Omit the images. Restate all of the records word for word.

■ **EXTRACTED INFORMATION**:

###

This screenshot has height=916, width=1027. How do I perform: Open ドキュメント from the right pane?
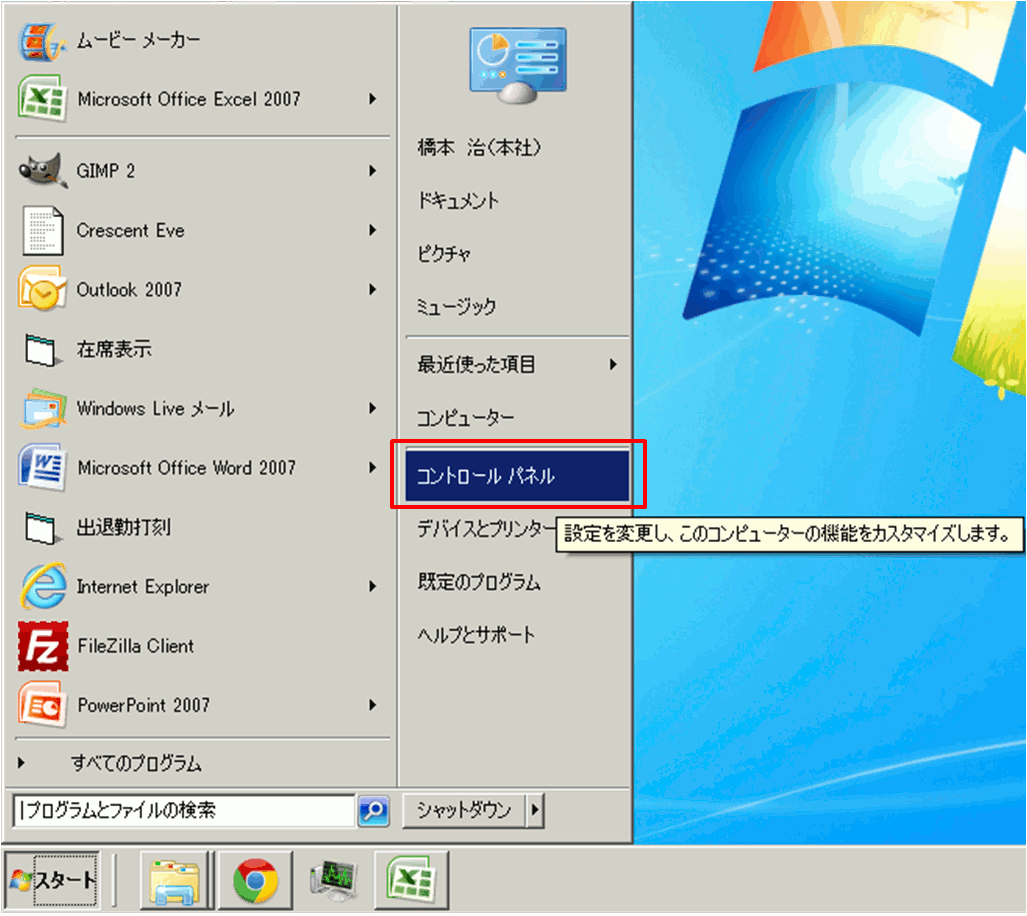[458, 201]
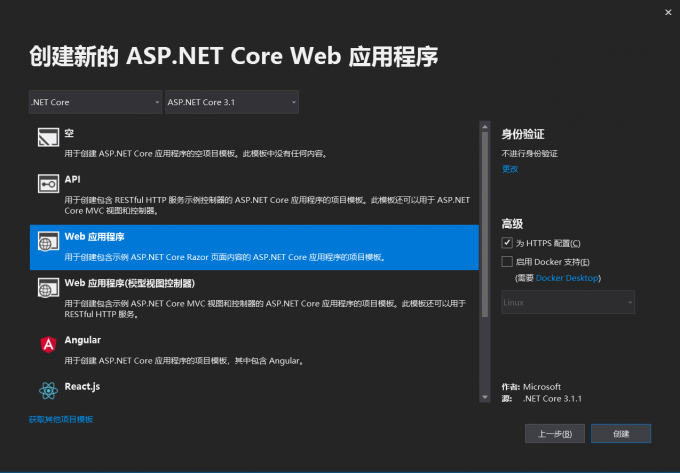Screen dimensions: 680x473
Task: Click the API template icon
Action: click(47, 184)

###

■ **RESPONSE AREA**:
This screenshot has height=916, width=1027. How do I perform: Open ドキュメント from the right pane?
[458, 201]
Screen dimensions: 680x473
Task: Click the API template icon
Action: click(47, 184)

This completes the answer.